14 Jego ręce są jakby toczone ze złota,
wysadzone drogimi kamieniami,
jego brzuch jak płyta z kości słoniowej,
wysadzana szafirami.
15 Jego golenie jak słupy z marmuru,
postawione na złotych cokołach.
Jego postać jak Liban, okazała jak cedry,
16 Jego usta są pełne słodyczy,
wszystko w nim rozkoszne.
Taki jest mój miły i taki mój przyjaciel,
o córki jeruzalemskie.
1 I am come into my garden, my sister, my spouse: I have gathered my myrrh with my spice; I have eaten my honeycomb with my honey; I have drunk my wine with my milk: eat, O friends; drink, yea, drink abundantly, O beloved.
2 ¶ I sleep, but my heart waketh: it is the voice of my beloved that knocketh, saying , Open to me, my sister, my love, my dove, my undefiled: for my head is filled with dew, and my locks with the drops of the night. 3 I have put off my coat; how shall I put it on?

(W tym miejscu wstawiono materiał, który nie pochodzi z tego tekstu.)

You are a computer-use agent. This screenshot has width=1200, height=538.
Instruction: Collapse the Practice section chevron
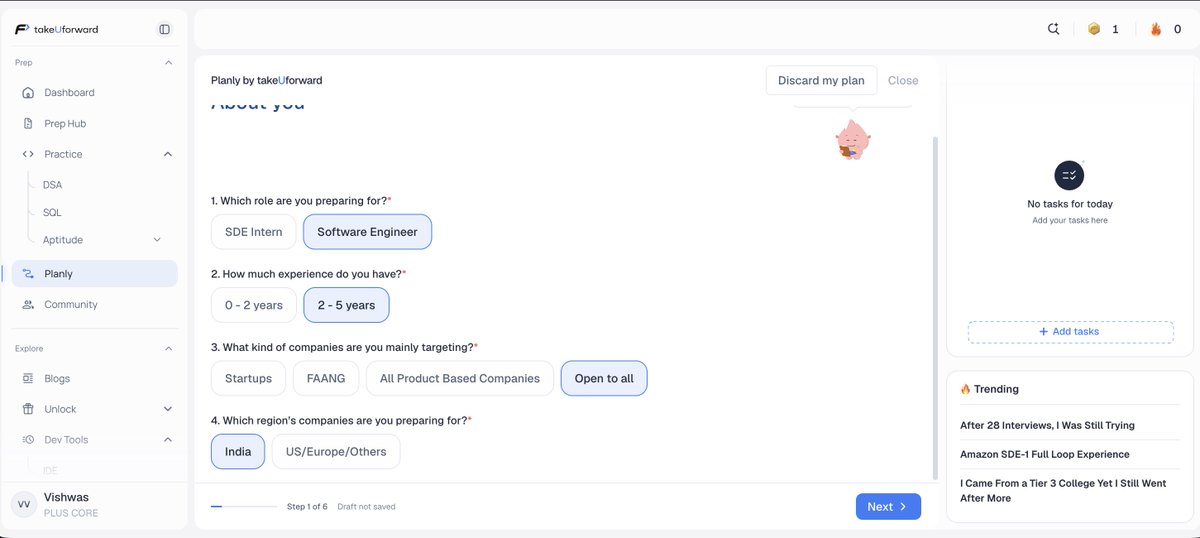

I have washed my feet; how shall I defile them? 4 My beloved put in his hand by the hole of the door , and my bowels were moved for him. 5 I rose up to open to my beloved; and my hands dropped with myrrh, and my fingers with sweet smelling myrrh, upon the handles of the lock. 6 I opened to my beloved; but my beloved had withdrawn himself, and was gone: my soul failed when he spake: I sought him, but I could not find him; I called him, but he gave me no answer. 7 The watchmen that went about the city found me, they smote me, they wounded me; the keepers of the walls took away my veil from me. 8 I charge you, O daughters of Jerusalem, if ye find my beloved, that ye tell him, that I am sick of love.
9 ¶ What is thy beloved more than another beloved, O thou fairest among women? what is thy beloved more than another beloved, that thou dost so charge us? 10 My beloved is white and ruddy, the chiefest among ten thousand. 11 His head is as the most fine gold, his locks are bushy, and black as a raven. 12 His eyes are as the eyes of doves by the rivers of waters, washed with milk, and fitly set. 13 His cheeks are as a bed of spices, as sweet flowers: his lips like lilies, dropping sweet smelling myrrh. 14 His hands are as gold rings set with the beryl: his belly is as bright ivory overlaid with sapphires. 15 His legs are as pillars of marble, set upon sockets of fine gold: his countenance is as Lebanon, excellent as the cedars. 16 His mouth is most sweet: yea, he is altogether lovely. This is my beloved, and this is my friend, O daughters of Jerusalem.